Deci-AI / super-gradients

Easily train or fine-tune SOTA computer vision models with one open source training library. The home of Yolo-NAS.
https://www.supergradients.com
Apache License 2.0
4.59k stars 510 forks source link

After I changed the classification loss, why do I still need to use sigmoid when predicting to get the correct classification? #1491

Closed xxxsmlie closed 1 year ago

xxxsmlie commented 1 year ago

💡 Your Question

yolo-nas is a very good model, but now I have a problem. After replacing _varifocal_loss with _logit_norm_loss, I still need to use sigmoid to obtain the correct classification value during detection. Why is this? ‘’‘ def _logit_norm_loss(self, predictions: Tensor, targets: Tensor, tau=0.04): norms = torch.norm(predictions, p=2, dim=-1, keepdim=True) + 1e-7 logit_norm = torch.div(predictions, norms) / tau return F.cross_entropy(logit_norm, targets, reduction='none')’‘’

Versions

No response

BloodAxe commented 1 year ago

There are a few things you have to keep in mind when using YoloNAS model. 1) Outputs of the model in train and eval mode are different. When training, we don't do full decoding of the predictions and only output 'raw' outputs required to compute loss. In eval mode both decoded predictions and 'raw' outputs are returned as a tuple. 2) When model returns decoded predictions, a sigmoid is applied to outputs as can be seen here. 3) To ensure numerical stability during training we do not apply sigmoid to raw predictions and we use logsigmoid instead inside the loss function.

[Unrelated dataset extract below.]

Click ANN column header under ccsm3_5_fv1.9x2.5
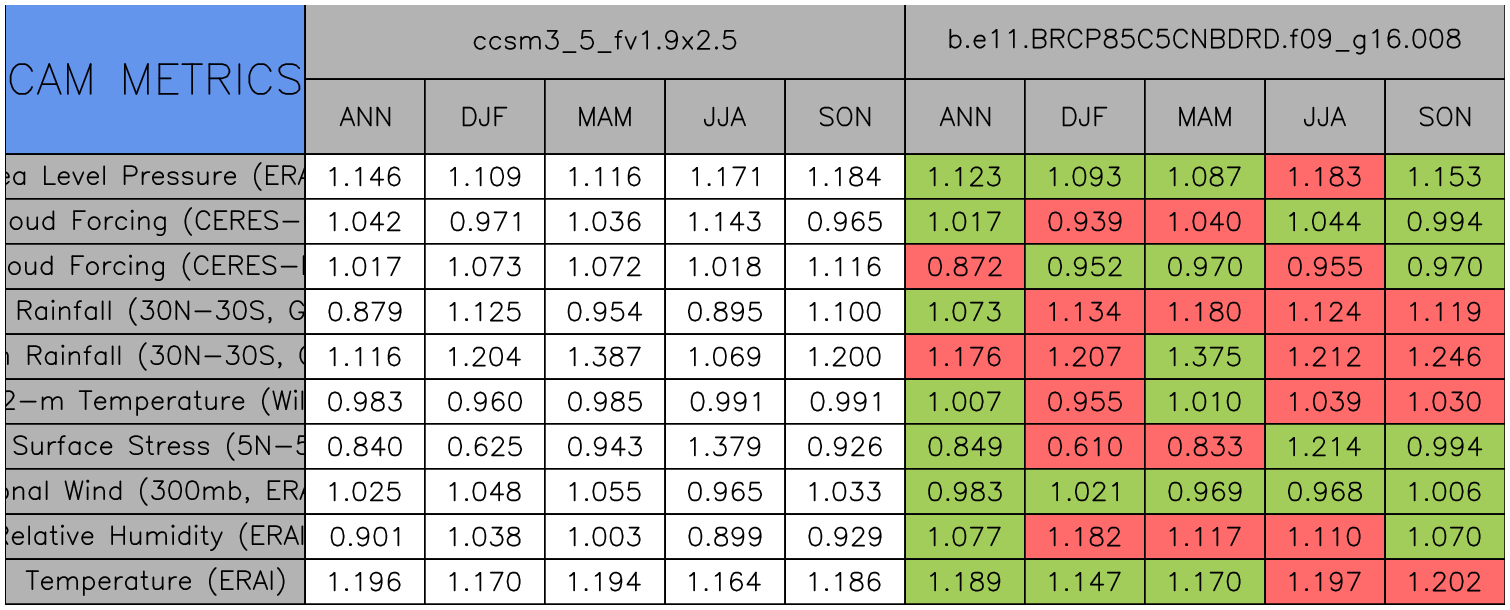The height and width of the screenshot is (610, 1510). tap(365, 117)
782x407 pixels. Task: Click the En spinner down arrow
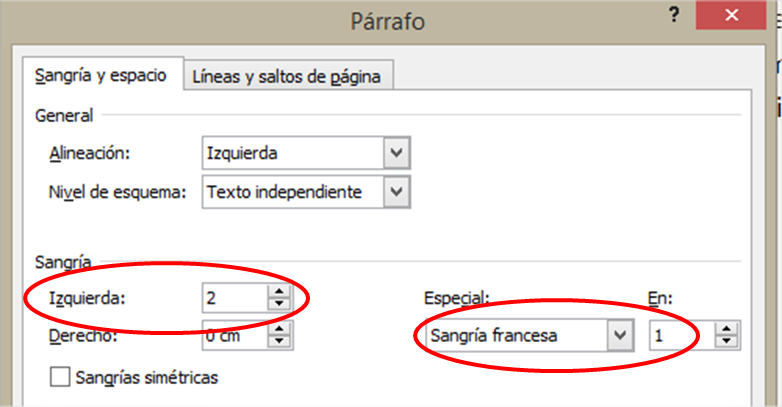(x=727, y=342)
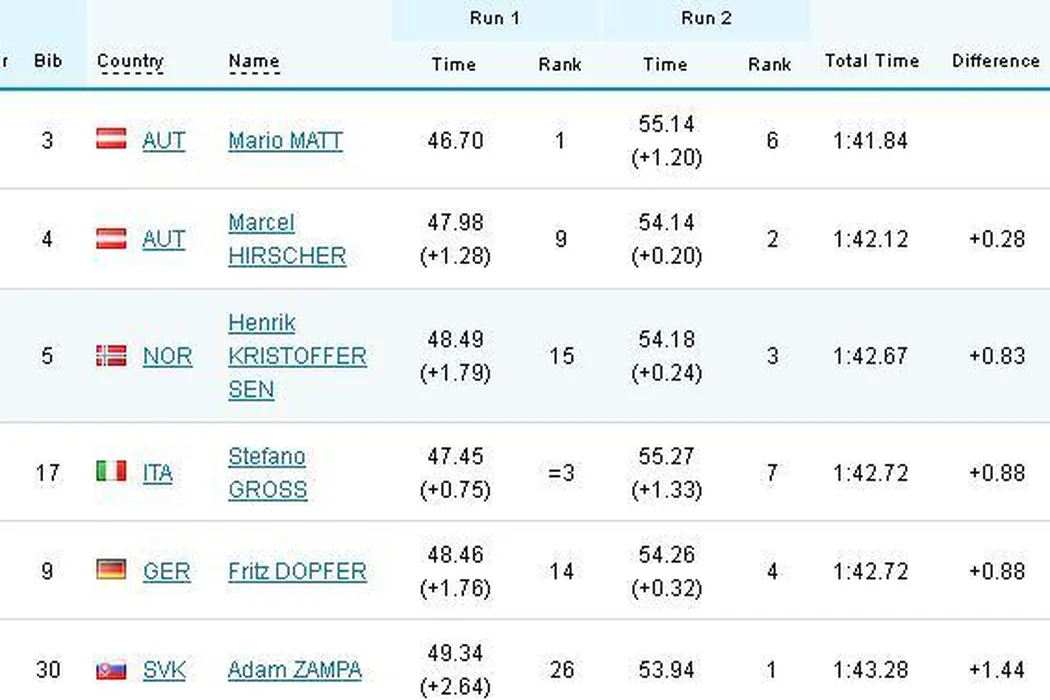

So hope this clarifies when and where activation of classification scores is applied. Regardless of used loss function, whether it is varifocal, focal or just plain BCE, inside loss function you always will be dealing with logits and in eval mode your decoded predictions will be always scores after sigmoid.

xxxsmlie commented 1 year ago

Thank you for your answer. I believe I can better understand the yolo-nas model.